Here is a sketch. Sorry couldn't make it more realistic -  I'm packing my stuff for tomorrow's flight (about 6 hours to go):
http://wiki.dlang.org/Groups

The fact that I couldn't remember a hell lot of people in each area of expertise/interest proves the point - it has to be driven by individuals and generated automatically.

Think of it as a "phone book". Or better a page "Who is who in D language" for dlang.org that lists key areas in D ecosystem and contacts of people working/interested in them.

The thing is I want this kind of page to be dynamic and self-organizable by very simple rules:

1. A D-guy has github account and an e-mail. (We may go beyond that e.g. IRC nickname, Skype etc. but let it grow organically)

2. Joins and leaves groups.

3. May be designated a leader, the "goto guy" in some group.

The list of who's where is constantly kept up to date from this information. The extras could be grown on top this as needed.

Nothing too fancy, probably could be hacked in an evening with Vibe.d (or say even PHP, who cares as long as it works).

>> P.S. Trello was a failed experiment, but IMHO it failed largely due to
>> being behind the closed doors.
>
> Yah, the whole Trello experiment has been on my tongue during this
> discussion.
>It's been made public long before its demise.

Thing is that I for one lost all the steam trying to get at it early on. By the moment it was public I couldn't care less, to make things work unlike github there simply was no way to contribute for an outsider.

-- 
Dmitry Olshansky
February 11, 2014
On Tuesday, 11 February 2014 at 17:55:36 UTC, Andrei Alexandrescu wrote:
> I think at this stage we need more people to start with. Someone pointed out recently we have 77 lifetime contributors to github, as opposed to e.g. Rust which has 292.

It's unfortunate that D's biggest competitor is Rust. Being pushed by Mozilla means they automatically have access to a larger pool of contributors that contribute to other Mozilla stuff, who probably wouldn't have contributed to Rust otherwise.

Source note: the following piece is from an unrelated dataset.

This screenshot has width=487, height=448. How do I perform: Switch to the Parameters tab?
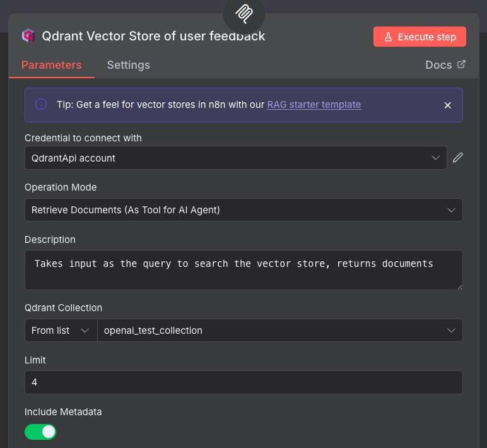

However, I think DDMD will bring about a small bump in contributors. Personally, I haven't used C++ in awhile, and I've grown rusty. At this point, D is probably the language I'm most comfortable with, especially for hacking on something complex like a compiler. I imagine there are at least a few people who feel the same way and are waiting for DDMD before they take a crack at contributing.
February 11, 2014
On Tuesday, 11 February 2014 at 18:52:40 UTC, Andrei Alexandrescu wrote:
> On 2/11/14, 10:12 AM, Brad Anderson wrote:
>> I think it got off to a bad start because it was private and even after
>> it was public it wasn't talked about much within the community (it was
>> hard to even find because it wouldn't turn up in Trello's search). I use
>> and enjoy Trello at work so personally I think I'd try to get everyone
>> to give it another shot if it were up to me.
>
> I'm also in favor of a second go, particularly since I've initiated the first one :o). I'm still using Trello for tracking personal stuff, though not nearly as frequently as to make a big difference.
>
> Andrei

Although I haven't yet contributed to the project by sending any pull requests I am interested in doing so. Perhaps the main thing that keeps holding me back is I feel it is hard to know what currently is being worked on with the current setup (i.e. who is doing what, will my efforts duplicate someone else's, will I be stepping on anyone's toes, will my solution idea be incompatible with the direction in which the language is moving). I frequent the forums and still find it hard to get an overall picture. This is probably my lack of not trying hard enough (e.g. I never have time to spend on IRC). I saw the Trello board before and I felt that it helped me get up to speed on who is doing what, what is being worked on, etc. If you brought it, or something like it, back that would be appreciated.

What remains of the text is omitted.